Da dicembre a febbraio la seconda tranche di spettacoli al Teatro Tram: tanta #arte ma anche storia, con un occhio ai grandi classici.


Teatro Tram
La seconda parte di programmazione del Teatro Tram inizierà a dicembre e andrà avanti fino a febbraio. Tante le novità in arrivo (tra cui lo spettacolo di Natale) così come i ritorni dei ‘cult’ della piccola sala di via Port’Alba.
Un fil rouge lega i titoli che saranno in scena per i prossimi tre mesi, tutti all’insegna della riscrittura dei classici e dell’arte. Proprio di arte parlano i primi due appuntamenti di dicembre: dal 2 al 5 dicembre debutterà al Tram “Nella bottega di Caravaggio” di e con Peppe Celentano e Gabriella Cerino, un percorso negli anni napoletani del grande pittore.
Dall’8 al 12 dicembre, tornerà sul palco uno spettacolo che ha sempre raccolto un grande successo di pubblico: “Frida Kahlo” di Mirko Di Martino, con Titti Nuzzolese e Peppe Romano (entrambi appartengono al ciclo-rassegna “Vissidarte” che la sala partenopea ha lanciato già da qualche anno).
A Natale è tempo di tradizione: miti e leggende ispirati alle storie di Napoli raccontate da Matilde Serao saranno protagonisti con il nuovo spettacolo “A puteca d’e suonne perdute” con la regia di Diego Sommaripa. In calendario dal 18 dicembre 2021 al 9 gennaio 2022, personaggi come il Principe di Sansevero, Colapesce, Maria la Rossa (la strega di Portalba), il Munaciello, ed altri ancora, emergono dal passato e diventano creature del presente.
Il nuovo anno comincerà con “Gaetano.
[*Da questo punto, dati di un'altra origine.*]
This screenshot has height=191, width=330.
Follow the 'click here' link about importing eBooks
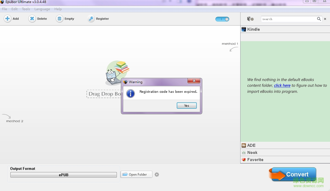coord(282,85)
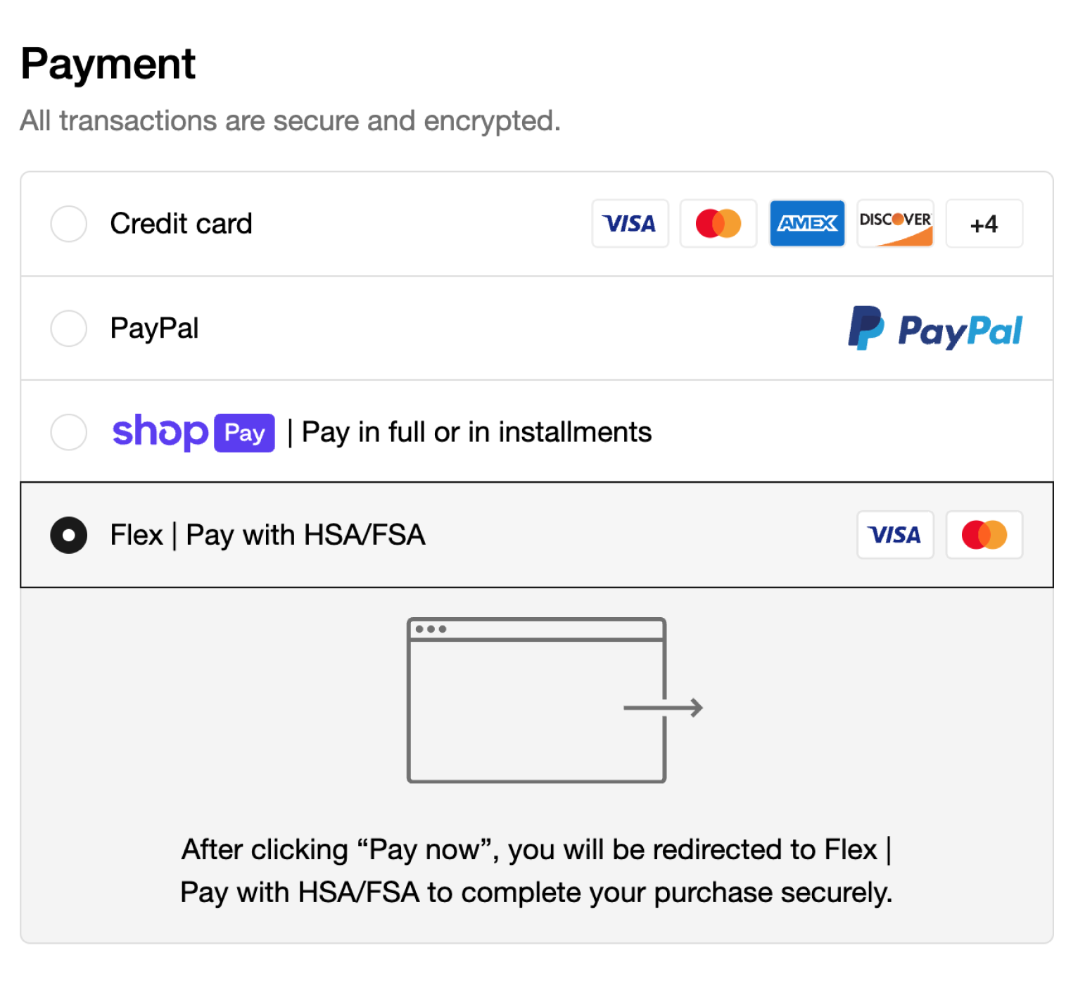Choose the Shop Pay radio button
The image size is (1078, 988).
[69, 431]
Favola anarchica” (dal 13 al 16 gennaio), uno spettacolo intenso, un monologo dedicato alla figura di Gaetano Bresci, l’anarchico che uccise il re Umberto I nel 1900. Testo e regia di Riccardo Pisani, in scena Nello Provenzano.
La seconda parte della stagione si chiuderà con due spettacoli molto attesi, due interpretazioni moderne di due grandi tragedie. Il primo appuntamento, dal 20 al 30 gennaio, sarà con “Nozze di sangue” di Federico Garcia Lorca con la regia di Gianmarco Cesario, uno spettacolo che ha debuttato in estate sulla terrazza di Castel dell’Ovo raccogliendo grande consenso di pubblico.
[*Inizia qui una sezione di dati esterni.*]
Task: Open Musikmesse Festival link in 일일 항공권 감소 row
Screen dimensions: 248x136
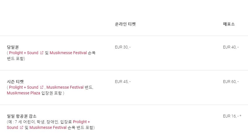Action: tap(48, 127)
Infine, il 3 febbraio (in scena fino al 13) debutterà finalmente al Tram, dopo più di un rinvio causato dalla pandemia e dalla lunga chiusura dei teatri, “Amleto. O il gioco del suo teatro” con la regia di Giovanni Meola, una versione del capolavoro di Shakespeare con un occhio inedito alla parte femminile dell’opera.